### Tasks to carry out
• A. Using the Di Ventra biography, state the reason Di Ventra gave for the "U" grade he assigned to the striking graduate student.
• B. Decide whether each statement agrees with the Di Ventra biography, answering yes or no and quoting the deciding words: (i) He earned his undergraduate physics degree at the University of Trieste in 1991. (ii) He joined Virginia Tech in 2000 as an associate professor. (iii) All seven of his granted patents are foreign.
• C. Resume the Di Ventra biography after its last sentence and keep writing.

### Passage provided
American-Italian theoretical physicist

Massimiliano Di Ventra is an American-Italian theoretical physicist. Specializing in condensed-matter physics, he is the co-founder of MemComputing, Inc.

== Education ==
Di Ventra obtained his undergraduate degree in physics summa cum laude from the University of Trieste (Italy) in 1991 and did his PhD studies at the École Polytechnique Fédérale de Lausanne (Switzerland) in 1993–1997.

== Career ==
He was a visiting scientist at the IBM T.J. Watson Research Center and a research assistant professor at Vanderbilt University before joining the physics department of Virginia Tech in 2000 as assistant professor. He was promoted to associate professor in 2003. In 2004, he moved to the physics department of the University of California, San Diego, where he was promoted to full professor in 2006.

In 2022, Di Ventra was accused of retaliation by a striking graduate student worker in his lab as he gave the student a "U" (unsatisfactory) grade. In response, Di Ventra said he did not threaten the student and that the grade related to the student's lack of performance in classes, saying: "it's a student class, it's not related to the strike". After reaching its agreement, the union agreed to drop all charges of unfair labor practices.

=== Research ===
Di Ventra has published more than 200 papers in refereed journals (he was named 2018 Highly Cited Researcher by Clarivate Analytics) and has 7 granted patents (3 foreign). He is the co-founder of MemComputing, Inc.

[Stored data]
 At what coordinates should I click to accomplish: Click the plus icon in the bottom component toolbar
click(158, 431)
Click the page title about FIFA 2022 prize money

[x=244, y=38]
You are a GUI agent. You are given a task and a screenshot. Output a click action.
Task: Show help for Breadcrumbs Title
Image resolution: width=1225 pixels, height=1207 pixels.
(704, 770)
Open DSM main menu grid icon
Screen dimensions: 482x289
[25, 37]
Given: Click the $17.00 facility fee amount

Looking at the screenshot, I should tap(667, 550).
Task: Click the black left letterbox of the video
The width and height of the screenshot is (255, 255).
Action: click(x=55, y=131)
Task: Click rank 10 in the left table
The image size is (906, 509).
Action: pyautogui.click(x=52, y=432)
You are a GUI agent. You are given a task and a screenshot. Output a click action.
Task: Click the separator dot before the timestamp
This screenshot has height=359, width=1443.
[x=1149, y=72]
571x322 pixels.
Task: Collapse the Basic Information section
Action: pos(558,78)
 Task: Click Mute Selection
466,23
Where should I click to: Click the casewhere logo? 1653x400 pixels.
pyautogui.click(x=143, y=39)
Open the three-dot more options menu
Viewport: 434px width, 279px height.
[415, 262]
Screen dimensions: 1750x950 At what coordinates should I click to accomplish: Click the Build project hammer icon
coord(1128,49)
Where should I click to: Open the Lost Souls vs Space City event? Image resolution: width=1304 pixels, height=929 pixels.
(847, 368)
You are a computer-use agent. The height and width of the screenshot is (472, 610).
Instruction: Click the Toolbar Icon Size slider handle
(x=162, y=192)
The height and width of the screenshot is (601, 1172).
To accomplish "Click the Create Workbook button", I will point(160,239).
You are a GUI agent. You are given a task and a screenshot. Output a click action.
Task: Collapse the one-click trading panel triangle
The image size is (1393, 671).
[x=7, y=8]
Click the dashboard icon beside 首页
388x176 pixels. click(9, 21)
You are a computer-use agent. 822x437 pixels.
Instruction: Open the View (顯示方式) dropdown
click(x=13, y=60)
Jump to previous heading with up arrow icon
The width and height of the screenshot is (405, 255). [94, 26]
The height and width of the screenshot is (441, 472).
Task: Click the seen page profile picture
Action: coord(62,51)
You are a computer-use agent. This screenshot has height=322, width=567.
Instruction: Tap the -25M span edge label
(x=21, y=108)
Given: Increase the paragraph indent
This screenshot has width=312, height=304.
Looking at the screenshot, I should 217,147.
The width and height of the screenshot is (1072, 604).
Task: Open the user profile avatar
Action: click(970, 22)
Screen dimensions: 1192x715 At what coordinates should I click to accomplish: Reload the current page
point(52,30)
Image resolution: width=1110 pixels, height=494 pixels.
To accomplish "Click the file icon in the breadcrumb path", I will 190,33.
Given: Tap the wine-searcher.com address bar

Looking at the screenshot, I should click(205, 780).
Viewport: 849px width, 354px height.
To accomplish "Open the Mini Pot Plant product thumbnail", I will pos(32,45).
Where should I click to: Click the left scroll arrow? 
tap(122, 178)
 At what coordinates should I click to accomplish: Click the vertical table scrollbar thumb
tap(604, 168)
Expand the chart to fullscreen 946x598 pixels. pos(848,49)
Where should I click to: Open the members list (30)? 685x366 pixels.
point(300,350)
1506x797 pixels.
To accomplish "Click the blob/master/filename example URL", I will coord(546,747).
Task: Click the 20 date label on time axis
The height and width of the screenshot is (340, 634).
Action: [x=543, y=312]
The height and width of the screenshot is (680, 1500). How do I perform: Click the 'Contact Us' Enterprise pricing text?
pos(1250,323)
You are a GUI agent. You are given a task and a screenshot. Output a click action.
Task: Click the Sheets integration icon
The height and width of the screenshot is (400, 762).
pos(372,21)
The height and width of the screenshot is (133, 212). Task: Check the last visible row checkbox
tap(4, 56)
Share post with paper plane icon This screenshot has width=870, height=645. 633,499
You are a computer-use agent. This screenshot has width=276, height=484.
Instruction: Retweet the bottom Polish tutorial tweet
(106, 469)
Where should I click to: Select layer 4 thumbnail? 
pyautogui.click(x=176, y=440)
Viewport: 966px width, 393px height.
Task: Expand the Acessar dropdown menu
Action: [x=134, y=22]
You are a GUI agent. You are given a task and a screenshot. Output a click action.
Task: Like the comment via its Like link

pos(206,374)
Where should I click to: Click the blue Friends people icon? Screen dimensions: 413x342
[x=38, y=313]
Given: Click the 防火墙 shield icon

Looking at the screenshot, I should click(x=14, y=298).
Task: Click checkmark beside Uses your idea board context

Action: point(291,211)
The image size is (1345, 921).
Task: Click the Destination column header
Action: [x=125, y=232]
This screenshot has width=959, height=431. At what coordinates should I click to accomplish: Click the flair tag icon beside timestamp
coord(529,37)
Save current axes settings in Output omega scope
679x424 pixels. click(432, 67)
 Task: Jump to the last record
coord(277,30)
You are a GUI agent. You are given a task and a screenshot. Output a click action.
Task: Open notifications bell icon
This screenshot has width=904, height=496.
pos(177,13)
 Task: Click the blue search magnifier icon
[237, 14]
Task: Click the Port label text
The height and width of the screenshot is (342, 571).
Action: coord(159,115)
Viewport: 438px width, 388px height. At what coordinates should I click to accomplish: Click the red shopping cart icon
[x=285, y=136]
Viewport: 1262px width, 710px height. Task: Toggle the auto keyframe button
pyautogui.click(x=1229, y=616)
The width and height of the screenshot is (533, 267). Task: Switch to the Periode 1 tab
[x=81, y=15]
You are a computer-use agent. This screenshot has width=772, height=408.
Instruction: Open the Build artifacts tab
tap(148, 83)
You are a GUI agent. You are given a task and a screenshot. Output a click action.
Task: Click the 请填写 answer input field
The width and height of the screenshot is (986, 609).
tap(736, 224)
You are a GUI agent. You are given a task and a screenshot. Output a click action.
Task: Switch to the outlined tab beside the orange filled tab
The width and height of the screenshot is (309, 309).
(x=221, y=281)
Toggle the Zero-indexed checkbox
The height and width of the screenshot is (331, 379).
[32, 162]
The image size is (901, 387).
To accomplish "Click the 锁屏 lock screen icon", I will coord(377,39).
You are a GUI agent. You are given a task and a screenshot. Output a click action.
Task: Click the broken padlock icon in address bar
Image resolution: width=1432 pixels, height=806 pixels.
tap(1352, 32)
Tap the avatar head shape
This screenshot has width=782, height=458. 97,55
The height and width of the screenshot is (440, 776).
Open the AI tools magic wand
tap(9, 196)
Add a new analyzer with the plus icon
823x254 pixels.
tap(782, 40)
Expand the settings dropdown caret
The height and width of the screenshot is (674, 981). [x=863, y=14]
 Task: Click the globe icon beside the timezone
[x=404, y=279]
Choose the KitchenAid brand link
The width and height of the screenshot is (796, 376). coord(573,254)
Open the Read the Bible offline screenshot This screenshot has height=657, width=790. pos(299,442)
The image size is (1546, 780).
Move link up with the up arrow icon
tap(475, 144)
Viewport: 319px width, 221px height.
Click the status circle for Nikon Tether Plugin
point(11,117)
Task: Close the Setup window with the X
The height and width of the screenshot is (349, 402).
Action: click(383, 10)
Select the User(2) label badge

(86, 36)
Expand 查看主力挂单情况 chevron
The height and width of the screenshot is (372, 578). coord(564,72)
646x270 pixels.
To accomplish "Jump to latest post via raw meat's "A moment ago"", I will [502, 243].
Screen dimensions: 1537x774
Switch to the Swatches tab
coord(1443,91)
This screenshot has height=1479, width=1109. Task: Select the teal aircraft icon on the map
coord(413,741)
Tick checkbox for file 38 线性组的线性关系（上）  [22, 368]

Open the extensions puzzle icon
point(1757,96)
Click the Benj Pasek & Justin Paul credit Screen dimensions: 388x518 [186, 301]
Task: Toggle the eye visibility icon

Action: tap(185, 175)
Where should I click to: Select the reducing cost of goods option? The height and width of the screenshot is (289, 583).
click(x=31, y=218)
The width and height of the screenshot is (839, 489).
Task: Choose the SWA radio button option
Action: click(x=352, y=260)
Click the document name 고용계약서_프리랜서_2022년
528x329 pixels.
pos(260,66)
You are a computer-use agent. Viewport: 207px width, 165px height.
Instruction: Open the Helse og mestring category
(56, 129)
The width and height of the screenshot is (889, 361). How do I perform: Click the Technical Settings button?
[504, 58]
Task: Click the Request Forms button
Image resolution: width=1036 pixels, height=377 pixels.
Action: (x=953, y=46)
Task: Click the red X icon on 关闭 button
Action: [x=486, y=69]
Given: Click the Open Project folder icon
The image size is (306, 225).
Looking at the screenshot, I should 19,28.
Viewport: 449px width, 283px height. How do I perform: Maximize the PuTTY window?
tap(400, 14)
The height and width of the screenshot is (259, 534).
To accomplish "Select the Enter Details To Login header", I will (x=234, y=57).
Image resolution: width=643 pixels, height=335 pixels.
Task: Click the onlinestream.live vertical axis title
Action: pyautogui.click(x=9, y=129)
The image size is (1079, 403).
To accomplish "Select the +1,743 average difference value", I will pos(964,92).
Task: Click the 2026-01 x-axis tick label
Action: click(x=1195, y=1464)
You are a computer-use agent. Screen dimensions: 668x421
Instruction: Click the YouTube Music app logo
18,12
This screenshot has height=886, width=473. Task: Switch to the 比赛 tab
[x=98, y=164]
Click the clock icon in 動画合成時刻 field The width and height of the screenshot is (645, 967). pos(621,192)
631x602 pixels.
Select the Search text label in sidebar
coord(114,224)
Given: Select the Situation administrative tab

### Answers by item number
• A. He said the grade related to the student's lack of performance in classes, not to the strike: "it's a student class, it's not related to the strike".

• B.
(i) Yes: "obtained his undergraduate degree in physics summa cum laude from the University of Trieste (Italy) in 1991"
(ii) No: "joining the physics department of Virginia Tech in 2000 as assistant professor"
(iii) No: "has 7 granted patents (3 foreign)"

• C.
Di Ventra has made several contributions to condensed-matter physics, especially quantum transport in atomic and nanoscale systems, non-equilibrium statistical mechanics of many-body systems, DNA sequencing by tunneling, and memelements.

He suggested the MemComputing paradigm of computation, and with his group and collaborators he derived various analytical properties of memristive networks, including the
Caravelli–Traversa–Di Ventra equation, an exact equation for the evolution of the internal memory in a network of memristive devices.

== Books ==

- M. Di Ventra and Y.V. Pershin, Memristors and Memelements: Mathematics, Physics, and Fiction (Springer, 2023).
- M. Di Ventra, MemComputing: Fundamentals and Applications (Oxford University Press, 2022).
- M. Di Ventra, The Scientific Method: Reflections from a Practitioner (Oxford University Press, 2018).
- M. Di Ventra, Electrical Transport in Nanoscale Systems (Cambridge University Press, 2008).
- M. Di Ventra, S. Evoy, J.R. Heflin, eds., Introduction to Nanoscale Science and Technology (Springer, 2004).